| SUPPLIED MATERIAL |

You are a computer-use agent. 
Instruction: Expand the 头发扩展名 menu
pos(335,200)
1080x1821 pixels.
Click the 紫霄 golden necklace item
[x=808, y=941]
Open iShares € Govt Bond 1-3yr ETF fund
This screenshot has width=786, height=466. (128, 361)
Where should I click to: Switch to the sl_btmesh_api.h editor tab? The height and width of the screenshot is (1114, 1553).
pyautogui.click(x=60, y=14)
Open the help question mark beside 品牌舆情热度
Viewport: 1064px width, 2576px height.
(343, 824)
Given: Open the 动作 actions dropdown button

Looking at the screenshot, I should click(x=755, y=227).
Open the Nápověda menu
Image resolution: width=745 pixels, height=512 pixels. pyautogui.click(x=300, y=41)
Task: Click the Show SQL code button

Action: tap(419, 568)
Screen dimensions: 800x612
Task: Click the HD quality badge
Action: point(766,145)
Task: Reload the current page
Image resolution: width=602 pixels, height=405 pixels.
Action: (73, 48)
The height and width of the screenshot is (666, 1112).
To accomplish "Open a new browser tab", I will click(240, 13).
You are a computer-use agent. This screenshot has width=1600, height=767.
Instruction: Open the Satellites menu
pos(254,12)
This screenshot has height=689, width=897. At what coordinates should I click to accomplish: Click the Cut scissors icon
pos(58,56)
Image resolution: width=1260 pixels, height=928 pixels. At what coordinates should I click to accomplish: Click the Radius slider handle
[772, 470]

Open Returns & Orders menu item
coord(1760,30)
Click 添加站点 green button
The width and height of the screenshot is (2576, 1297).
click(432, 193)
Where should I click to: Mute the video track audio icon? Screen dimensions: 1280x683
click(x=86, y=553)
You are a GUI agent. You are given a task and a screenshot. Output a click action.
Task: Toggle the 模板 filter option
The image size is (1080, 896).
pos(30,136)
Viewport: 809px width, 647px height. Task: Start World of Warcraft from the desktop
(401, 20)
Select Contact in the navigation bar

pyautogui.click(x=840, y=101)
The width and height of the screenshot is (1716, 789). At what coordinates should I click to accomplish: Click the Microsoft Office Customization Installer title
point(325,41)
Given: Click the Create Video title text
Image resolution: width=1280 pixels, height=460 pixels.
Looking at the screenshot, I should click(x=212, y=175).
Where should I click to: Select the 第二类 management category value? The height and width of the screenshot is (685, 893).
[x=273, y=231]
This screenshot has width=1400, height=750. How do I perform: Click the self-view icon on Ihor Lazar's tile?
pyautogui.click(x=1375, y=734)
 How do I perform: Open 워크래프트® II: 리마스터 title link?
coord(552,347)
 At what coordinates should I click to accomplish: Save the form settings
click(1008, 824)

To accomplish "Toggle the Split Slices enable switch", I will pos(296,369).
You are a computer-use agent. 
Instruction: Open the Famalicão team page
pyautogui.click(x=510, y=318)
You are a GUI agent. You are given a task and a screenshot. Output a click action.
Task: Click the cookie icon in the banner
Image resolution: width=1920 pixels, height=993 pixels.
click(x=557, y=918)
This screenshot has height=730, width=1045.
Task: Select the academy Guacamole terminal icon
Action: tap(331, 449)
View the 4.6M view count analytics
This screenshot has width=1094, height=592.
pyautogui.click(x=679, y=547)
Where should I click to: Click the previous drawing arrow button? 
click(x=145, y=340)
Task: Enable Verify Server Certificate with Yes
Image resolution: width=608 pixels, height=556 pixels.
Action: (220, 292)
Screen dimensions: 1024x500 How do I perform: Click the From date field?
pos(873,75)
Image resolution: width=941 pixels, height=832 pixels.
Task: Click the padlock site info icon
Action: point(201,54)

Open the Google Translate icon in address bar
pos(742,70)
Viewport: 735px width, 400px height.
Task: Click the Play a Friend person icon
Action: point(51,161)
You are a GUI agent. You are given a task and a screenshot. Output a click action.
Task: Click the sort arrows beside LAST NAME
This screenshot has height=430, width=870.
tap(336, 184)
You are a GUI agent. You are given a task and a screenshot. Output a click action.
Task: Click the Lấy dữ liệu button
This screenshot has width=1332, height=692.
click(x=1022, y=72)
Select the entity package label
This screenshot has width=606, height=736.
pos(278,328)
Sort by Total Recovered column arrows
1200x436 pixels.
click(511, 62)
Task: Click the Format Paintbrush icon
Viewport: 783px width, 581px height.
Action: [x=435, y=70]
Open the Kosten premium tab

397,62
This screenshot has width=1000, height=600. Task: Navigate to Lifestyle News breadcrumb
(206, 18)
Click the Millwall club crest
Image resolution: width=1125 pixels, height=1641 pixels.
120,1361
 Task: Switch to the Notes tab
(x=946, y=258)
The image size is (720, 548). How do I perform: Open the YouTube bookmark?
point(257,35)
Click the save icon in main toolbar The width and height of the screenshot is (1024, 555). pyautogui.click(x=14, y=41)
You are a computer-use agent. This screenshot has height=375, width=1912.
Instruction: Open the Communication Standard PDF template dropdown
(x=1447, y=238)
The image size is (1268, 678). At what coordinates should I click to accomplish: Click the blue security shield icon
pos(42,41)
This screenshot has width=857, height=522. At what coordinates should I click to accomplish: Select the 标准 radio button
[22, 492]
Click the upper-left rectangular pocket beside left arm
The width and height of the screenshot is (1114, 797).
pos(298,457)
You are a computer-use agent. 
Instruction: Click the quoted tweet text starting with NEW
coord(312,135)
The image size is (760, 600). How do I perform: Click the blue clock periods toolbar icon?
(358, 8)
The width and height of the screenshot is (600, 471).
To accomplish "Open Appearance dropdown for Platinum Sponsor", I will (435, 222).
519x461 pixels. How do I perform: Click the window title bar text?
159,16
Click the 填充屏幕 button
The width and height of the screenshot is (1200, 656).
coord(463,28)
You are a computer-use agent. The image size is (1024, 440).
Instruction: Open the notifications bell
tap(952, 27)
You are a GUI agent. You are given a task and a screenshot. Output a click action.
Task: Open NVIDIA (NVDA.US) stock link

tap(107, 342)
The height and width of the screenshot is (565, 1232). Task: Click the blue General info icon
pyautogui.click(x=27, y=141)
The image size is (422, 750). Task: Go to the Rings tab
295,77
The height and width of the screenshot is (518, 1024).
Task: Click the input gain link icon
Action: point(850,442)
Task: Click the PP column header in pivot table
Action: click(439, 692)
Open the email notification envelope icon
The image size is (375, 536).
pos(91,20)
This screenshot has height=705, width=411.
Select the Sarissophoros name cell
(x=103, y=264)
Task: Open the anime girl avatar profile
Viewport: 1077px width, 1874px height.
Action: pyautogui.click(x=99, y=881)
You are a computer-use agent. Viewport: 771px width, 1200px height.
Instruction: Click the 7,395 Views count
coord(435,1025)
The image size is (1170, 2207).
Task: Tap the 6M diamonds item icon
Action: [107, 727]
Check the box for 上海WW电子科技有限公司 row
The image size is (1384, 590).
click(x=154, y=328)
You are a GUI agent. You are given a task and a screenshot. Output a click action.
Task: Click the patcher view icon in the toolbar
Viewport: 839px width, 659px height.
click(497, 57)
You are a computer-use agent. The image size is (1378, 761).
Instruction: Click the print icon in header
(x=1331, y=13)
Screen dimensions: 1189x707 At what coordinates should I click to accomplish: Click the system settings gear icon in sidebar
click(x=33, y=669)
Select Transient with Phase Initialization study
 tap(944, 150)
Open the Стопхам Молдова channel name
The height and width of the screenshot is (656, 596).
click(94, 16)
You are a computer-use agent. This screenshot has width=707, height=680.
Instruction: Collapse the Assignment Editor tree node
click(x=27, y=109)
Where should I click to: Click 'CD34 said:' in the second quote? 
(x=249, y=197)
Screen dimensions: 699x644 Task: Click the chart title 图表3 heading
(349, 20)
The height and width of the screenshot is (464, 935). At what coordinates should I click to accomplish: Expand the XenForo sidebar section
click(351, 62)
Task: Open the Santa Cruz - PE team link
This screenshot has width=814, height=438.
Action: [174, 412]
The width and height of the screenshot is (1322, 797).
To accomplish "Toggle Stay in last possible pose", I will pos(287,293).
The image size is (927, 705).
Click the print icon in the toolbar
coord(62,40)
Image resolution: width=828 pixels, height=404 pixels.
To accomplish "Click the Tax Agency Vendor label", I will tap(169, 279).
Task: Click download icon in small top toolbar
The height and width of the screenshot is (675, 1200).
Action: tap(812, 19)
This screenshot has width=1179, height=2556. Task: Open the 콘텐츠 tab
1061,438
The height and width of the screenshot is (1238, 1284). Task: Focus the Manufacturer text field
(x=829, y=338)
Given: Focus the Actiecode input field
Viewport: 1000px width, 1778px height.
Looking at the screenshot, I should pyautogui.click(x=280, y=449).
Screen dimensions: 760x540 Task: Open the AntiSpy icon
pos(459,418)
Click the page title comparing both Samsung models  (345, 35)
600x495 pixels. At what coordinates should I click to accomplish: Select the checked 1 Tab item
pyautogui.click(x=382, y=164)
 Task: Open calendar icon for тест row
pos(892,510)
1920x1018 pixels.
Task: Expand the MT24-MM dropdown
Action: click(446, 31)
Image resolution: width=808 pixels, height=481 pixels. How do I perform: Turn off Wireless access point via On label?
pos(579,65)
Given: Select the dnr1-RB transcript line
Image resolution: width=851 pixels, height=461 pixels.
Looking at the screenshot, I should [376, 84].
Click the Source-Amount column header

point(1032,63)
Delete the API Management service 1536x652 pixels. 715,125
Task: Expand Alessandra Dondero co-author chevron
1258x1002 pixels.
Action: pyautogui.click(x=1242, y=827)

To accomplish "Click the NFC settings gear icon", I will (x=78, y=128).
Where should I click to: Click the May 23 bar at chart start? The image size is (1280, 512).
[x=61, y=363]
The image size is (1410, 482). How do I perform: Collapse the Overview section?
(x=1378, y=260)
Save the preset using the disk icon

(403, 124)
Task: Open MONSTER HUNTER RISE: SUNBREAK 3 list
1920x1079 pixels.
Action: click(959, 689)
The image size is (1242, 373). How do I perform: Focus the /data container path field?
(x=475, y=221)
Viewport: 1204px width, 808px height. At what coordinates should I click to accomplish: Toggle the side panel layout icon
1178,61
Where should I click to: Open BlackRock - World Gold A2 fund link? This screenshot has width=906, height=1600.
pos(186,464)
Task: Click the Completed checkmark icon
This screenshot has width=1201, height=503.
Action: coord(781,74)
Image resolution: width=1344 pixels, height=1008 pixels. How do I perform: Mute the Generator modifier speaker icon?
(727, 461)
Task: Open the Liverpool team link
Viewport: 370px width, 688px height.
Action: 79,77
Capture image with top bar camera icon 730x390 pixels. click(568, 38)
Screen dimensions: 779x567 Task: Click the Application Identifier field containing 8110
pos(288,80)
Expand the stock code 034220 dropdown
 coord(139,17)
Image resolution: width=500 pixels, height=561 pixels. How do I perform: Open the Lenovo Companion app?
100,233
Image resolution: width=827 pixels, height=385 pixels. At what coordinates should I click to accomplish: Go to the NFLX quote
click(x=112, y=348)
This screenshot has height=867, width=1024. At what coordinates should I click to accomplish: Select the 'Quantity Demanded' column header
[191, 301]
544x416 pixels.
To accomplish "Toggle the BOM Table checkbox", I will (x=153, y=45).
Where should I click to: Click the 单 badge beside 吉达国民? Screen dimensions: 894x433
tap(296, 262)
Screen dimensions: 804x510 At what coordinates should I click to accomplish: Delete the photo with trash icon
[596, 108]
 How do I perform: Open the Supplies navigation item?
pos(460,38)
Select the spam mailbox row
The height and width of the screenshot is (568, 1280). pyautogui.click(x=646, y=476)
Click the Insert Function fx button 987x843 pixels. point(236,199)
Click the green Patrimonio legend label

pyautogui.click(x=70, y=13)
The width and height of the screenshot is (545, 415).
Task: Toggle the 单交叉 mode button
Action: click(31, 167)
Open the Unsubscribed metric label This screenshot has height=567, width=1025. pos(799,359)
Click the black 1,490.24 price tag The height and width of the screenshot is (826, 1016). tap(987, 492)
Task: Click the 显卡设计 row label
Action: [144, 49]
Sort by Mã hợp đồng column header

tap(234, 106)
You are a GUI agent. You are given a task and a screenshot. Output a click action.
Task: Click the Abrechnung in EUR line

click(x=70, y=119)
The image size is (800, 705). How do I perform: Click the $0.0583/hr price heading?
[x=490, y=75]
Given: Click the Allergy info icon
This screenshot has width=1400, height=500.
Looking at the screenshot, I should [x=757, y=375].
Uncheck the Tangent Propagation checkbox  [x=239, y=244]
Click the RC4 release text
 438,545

| WHAT IS BEING ASKED |
Transcribe exactly, and only, the lines from the opening line of the records through the line containing "The height and width of the screenshot is (666, 1112).".

| EXPECTED OUTPUT |
You are a computer-use agent. 
Instruction: Expand the 头发扩展名 menu
pos(335,200)
1080x1821 pixels.
Click the 紫霄 golden necklace item
[x=808, y=941]
Open iShares € Govt Bond 1-3yr ETF fund
This screenshot has width=786, height=466. (128, 361)
Where should I click to: Switch to the sl_btmesh_api.h editor tab? The height and width of the screenshot is (1114, 1553).
pyautogui.click(x=60, y=14)
Open the help question mark beside 品牌舆情热度
Viewport: 1064px width, 2576px height.
(343, 824)
Given: Open the 动作 actions dropdown button

Looking at the screenshot, I should click(x=755, y=227).
Open the Nápověda menu
Image resolution: width=745 pixels, height=512 pixels. pyautogui.click(x=300, y=41)
Task: Click the Show SQL code button

Action: tap(419, 568)
Screen dimensions: 800x612
Task: Click the HD quality badge
Action: point(766,145)
Task: Reload the current page
Image resolution: width=602 pixels, height=405 pixels.
Action: (73, 48)
The height and width of the screenshot is (666, 1112).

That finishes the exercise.